### DIRECTIONS FOR THIS TASK
Restate exactly the lines below, from the one containing "Where should I" through the final line, and leave out the pictures.

[Screenshot grounding data]
*** Block opens ***
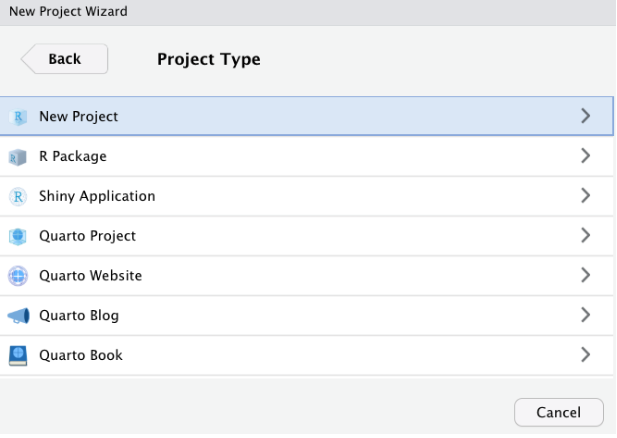617x438 pixels.
Task: Click the R Package box icon
Action: (18, 157)
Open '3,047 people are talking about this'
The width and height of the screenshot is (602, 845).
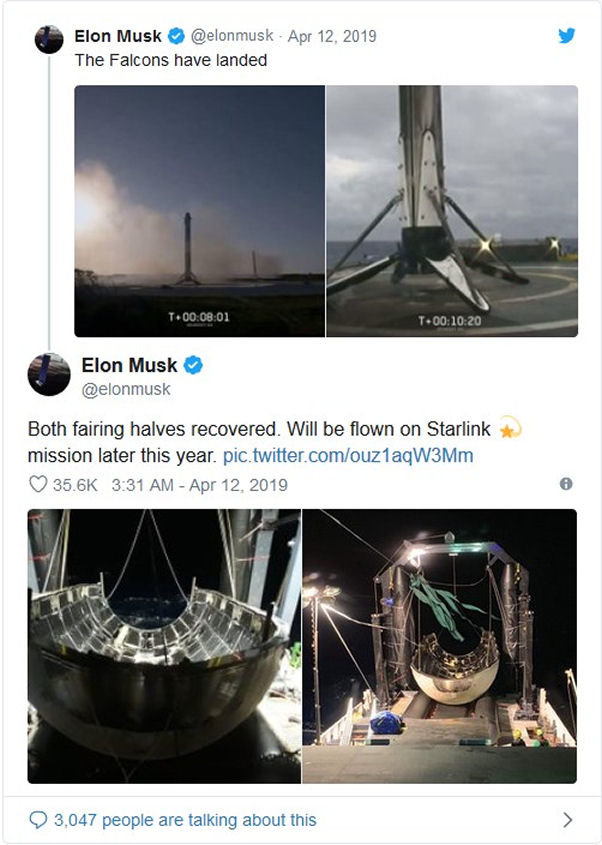point(186,820)
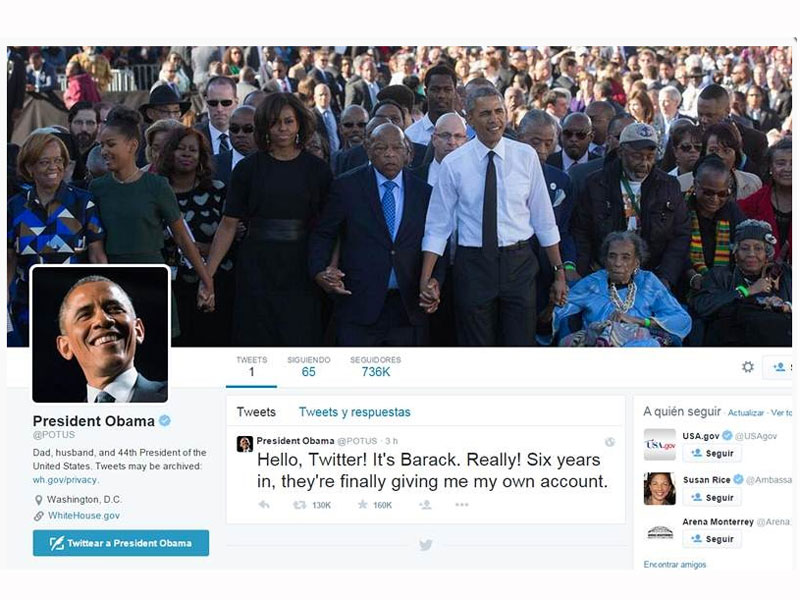800x600 pixels.
Task: Open the Seguidores 736K count
Action: 376,366
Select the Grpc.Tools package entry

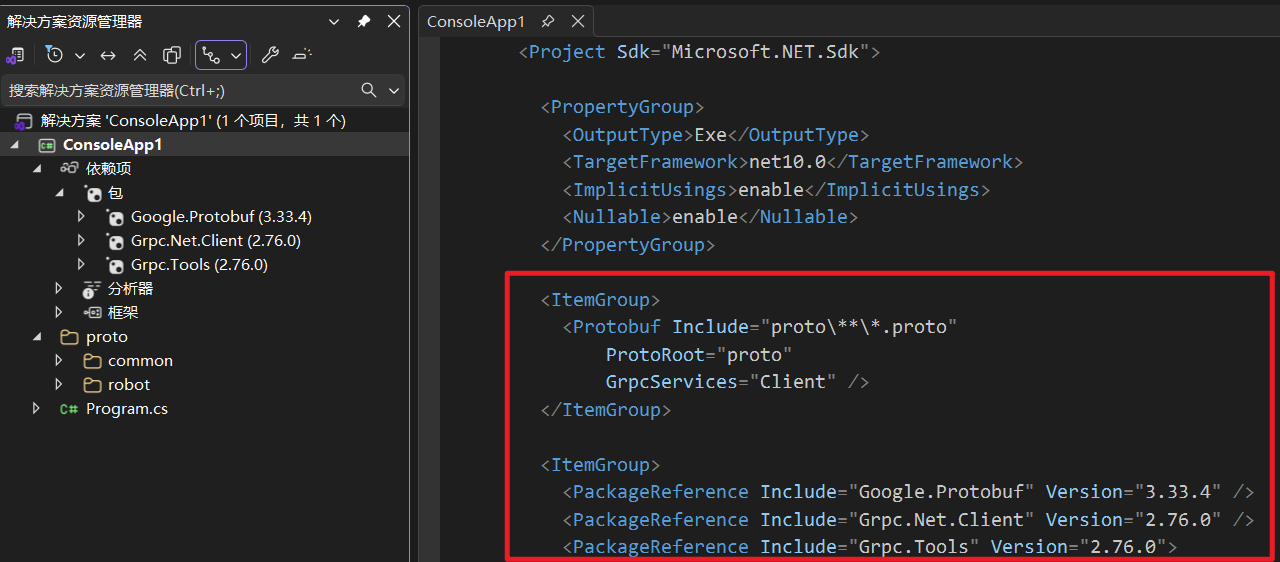tap(198, 264)
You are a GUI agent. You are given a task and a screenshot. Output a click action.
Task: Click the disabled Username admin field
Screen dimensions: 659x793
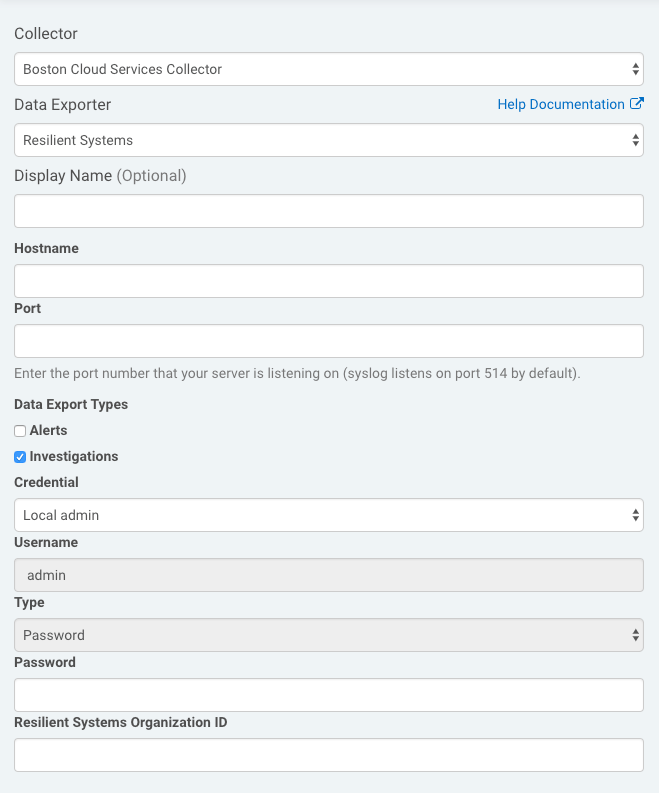[x=329, y=575]
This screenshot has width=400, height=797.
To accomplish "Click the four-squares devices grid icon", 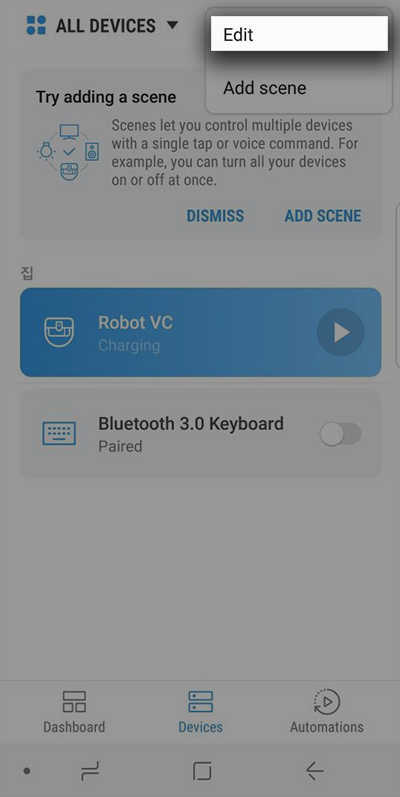I will pyautogui.click(x=36, y=25).
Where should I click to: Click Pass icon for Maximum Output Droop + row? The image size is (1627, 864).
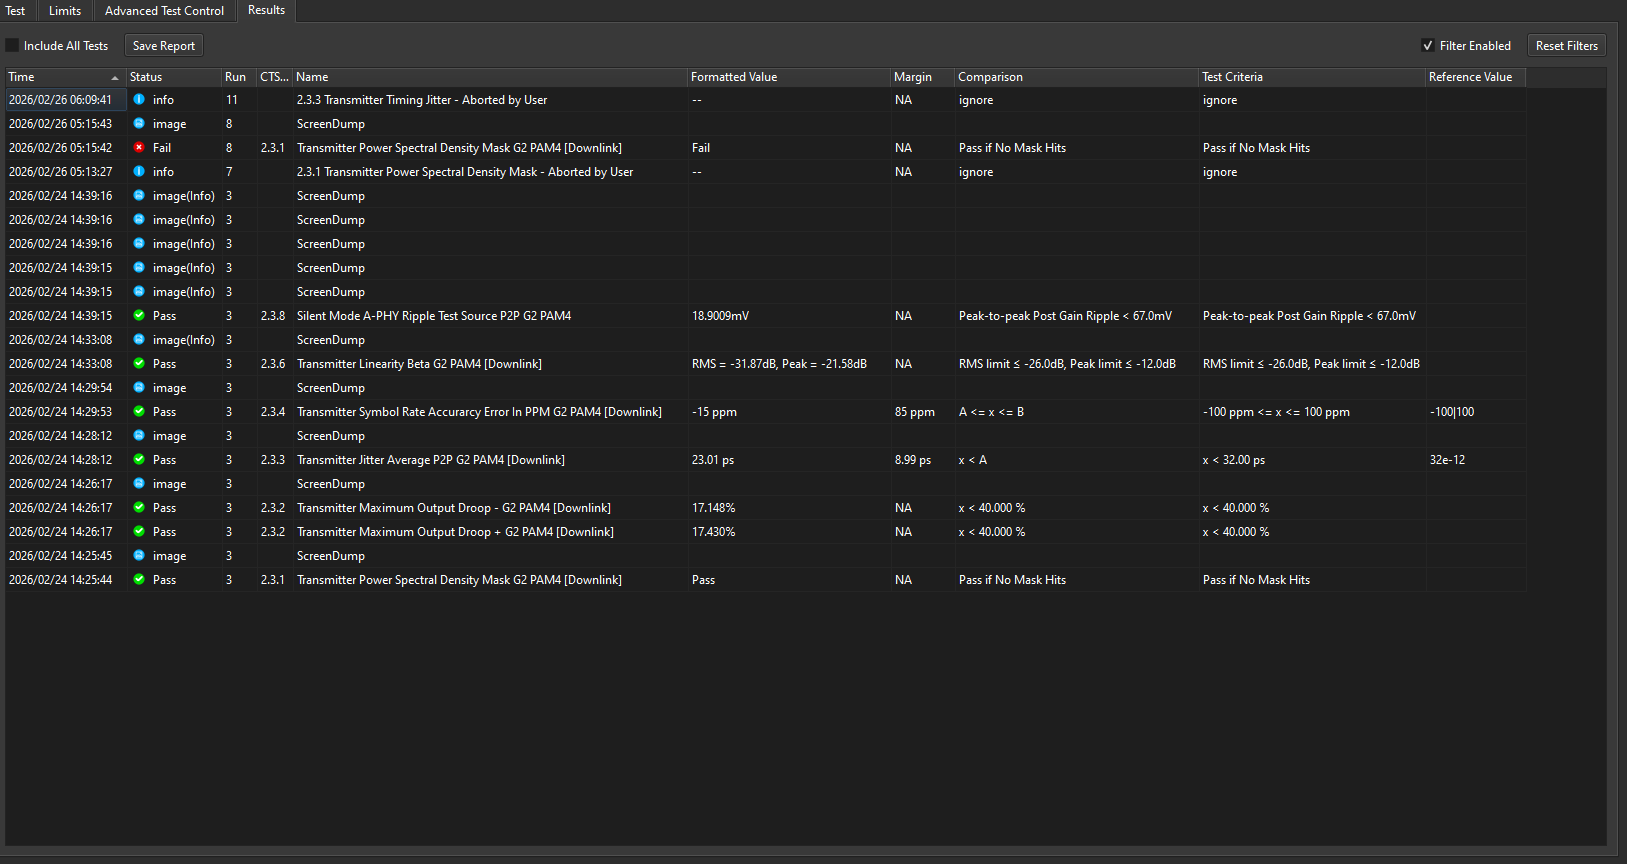[x=139, y=532]
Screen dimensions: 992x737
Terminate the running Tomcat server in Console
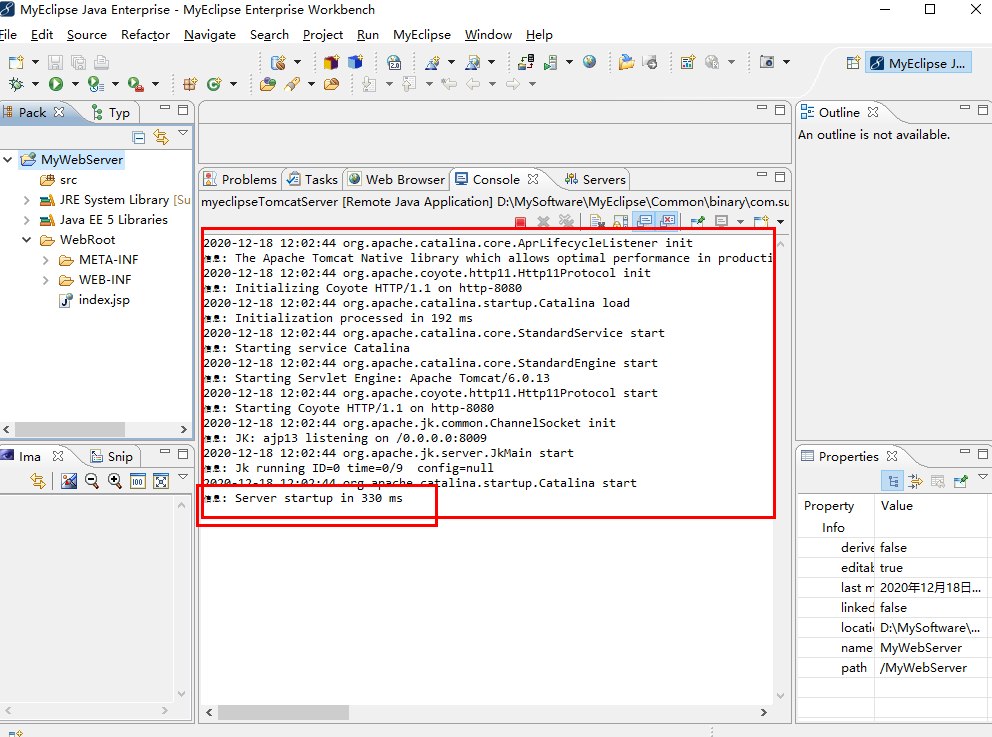click(519, 221)
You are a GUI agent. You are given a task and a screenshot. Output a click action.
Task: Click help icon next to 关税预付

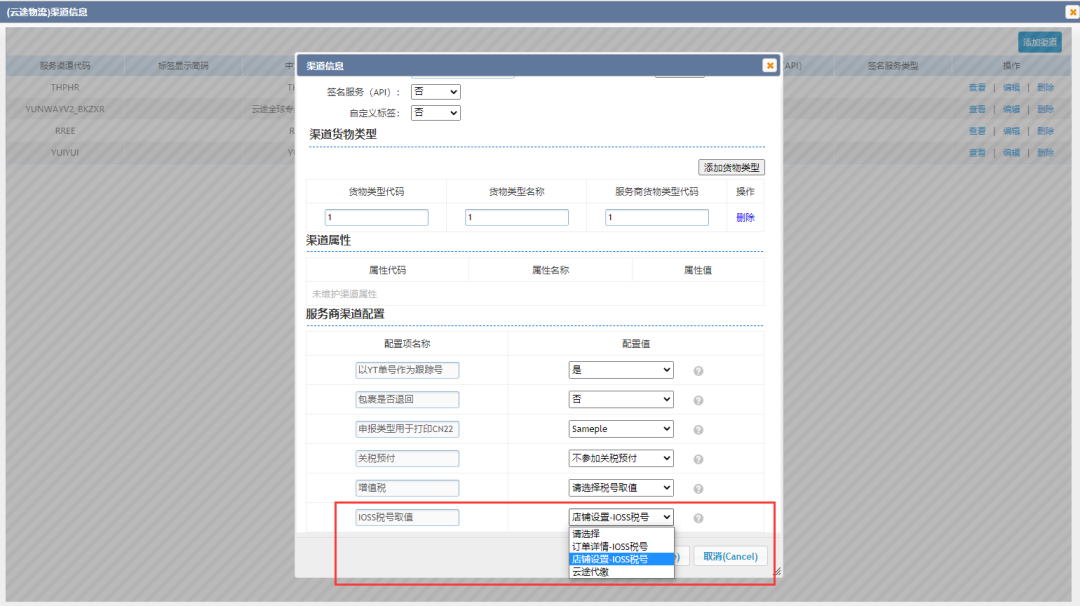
*** Block closes ***
### SOLVED EXERCISE
Where should I click to: Click Pass icon for Maximum Output Droop + row? The image size is (1627, 864).
[x=139, y=532]
Screen dimensions: 992x737
Terminate the running Tomcat server in Console
click(519, 221)
You are a GUI agent. You are given a task and a screenshot. Output a click action.
Task: Click help icon next to 关税预付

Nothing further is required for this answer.